Desde que leí por primera vez en griego y con mayor detenimiento que hasta entonces La Odisea, me ha llamado la atención el hambre de la que con frecuencia se quejaba Odiseo ("dejadme cenar -dice a los feacios- aunque siga afligido, pues no hay nada más perro que el vientre maldito -οὐ γάρ τι στυγερῇ ἐπὶ γαστέρι κύντερον ἄλλο ἔπλετο- que me hace pensar en él por grande que sea mi dolor", Od. VII 216 ss.) y que llevaba a sus compañeros hasta el extremo de matar y devorar las vacas sagradas de Helios, que iban a ser causa de su ruina ("cualquier muerte -dice Euríloco- es odiosa a los pobres humanos, mas nada tan horrible, en verdad, como hallar nuestro fin por el
hambre", Od. XII 340 ss.).
Por eso, cuando los compañeros de Odiseo nos hemos embarcado con él en la ruta de vuelta al hogar, íbamos bien provistos de víveres y poniendo un atento cuidado en que ningún ser viviente nos los arrebatara. Aunque sucumbiéramos un rato a los narcóticos efectos del loto, aunque cayéramos de nuevo en el engaño de Circe y recuperaráramos más tarde nuestra forma humana, de mayor estatura ahora, la comida no se alejaba ni un palmo de nuestras manos.

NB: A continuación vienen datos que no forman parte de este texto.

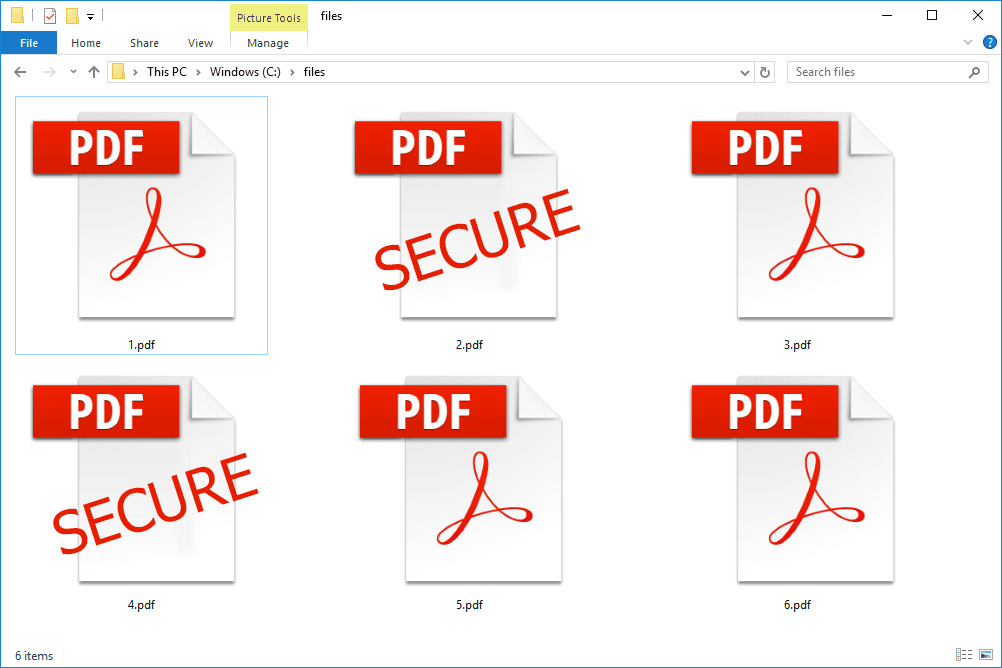The width and height of the screenshot is (1002, 668).
Task: Open the address bar history dropdown
Action: point(744,71)
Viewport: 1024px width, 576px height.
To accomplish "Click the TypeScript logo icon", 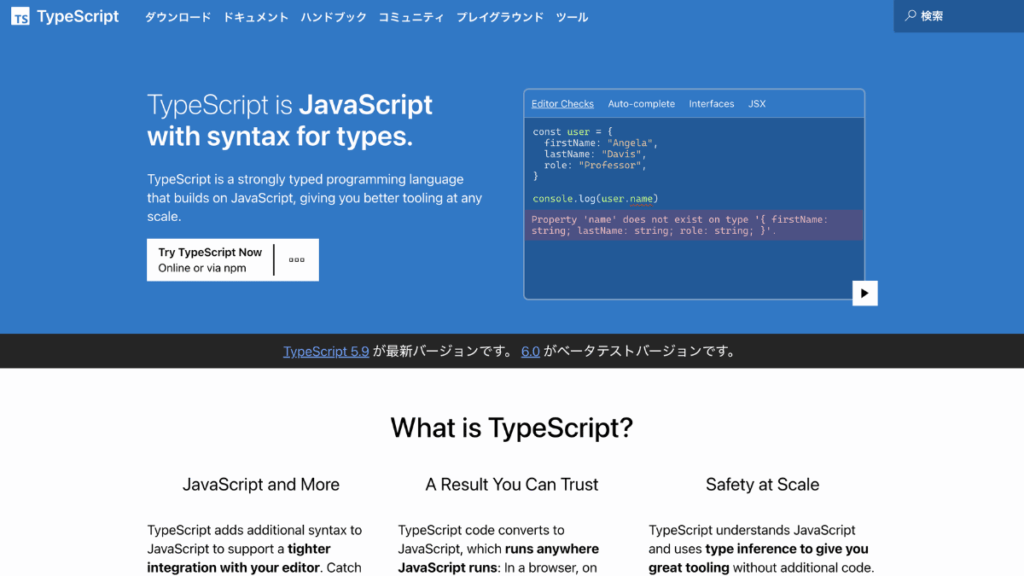I will coord(20,16).
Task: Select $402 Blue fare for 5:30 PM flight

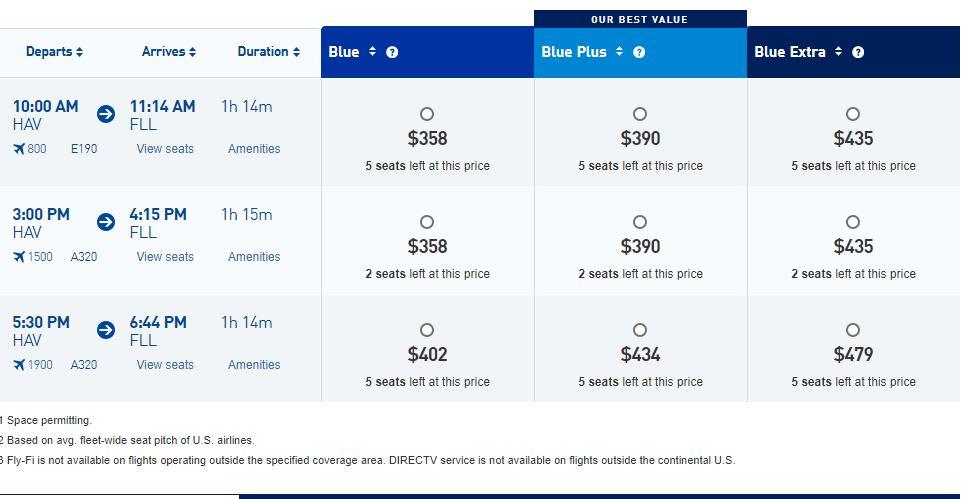Action: pyautogui.click(x=427, y=330)
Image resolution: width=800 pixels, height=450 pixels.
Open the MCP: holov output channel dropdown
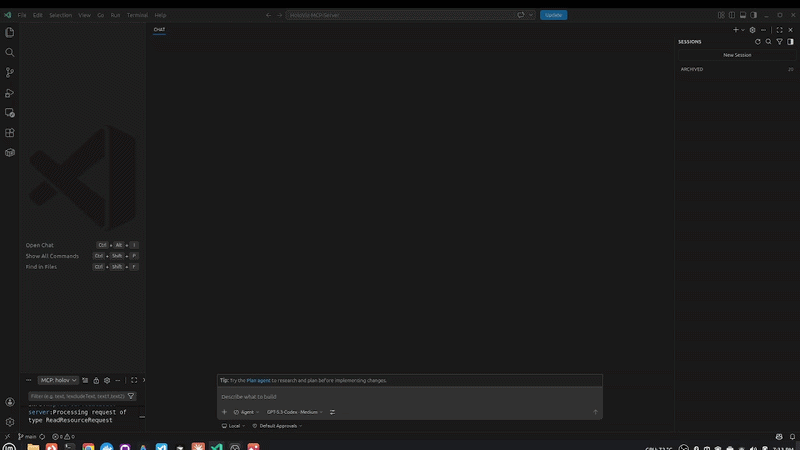(58, 380)
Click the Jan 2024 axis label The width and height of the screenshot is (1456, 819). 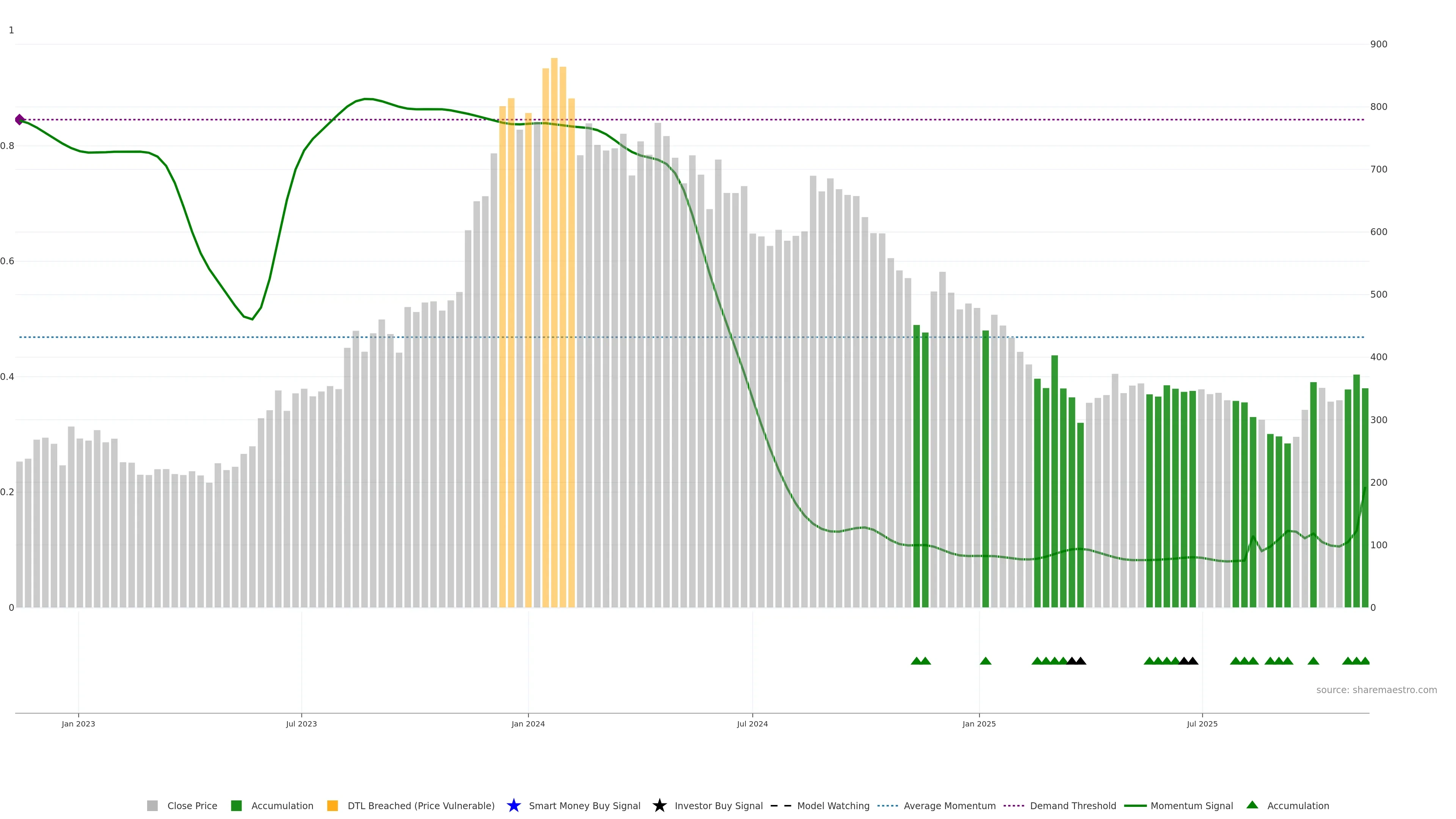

Hemos presenciado cómo las almas de los difuntos acudían a la llamada de Odiseo y animado a Calipso a que dejara marchar de una vez al triste héroe, cansado de tantos paseos. Finalmente, hemos tenido la suerte de sentarnos a su lado en el banquete en el que por fin se aviene a narrar sus fatigas a quien las quiera escuchar.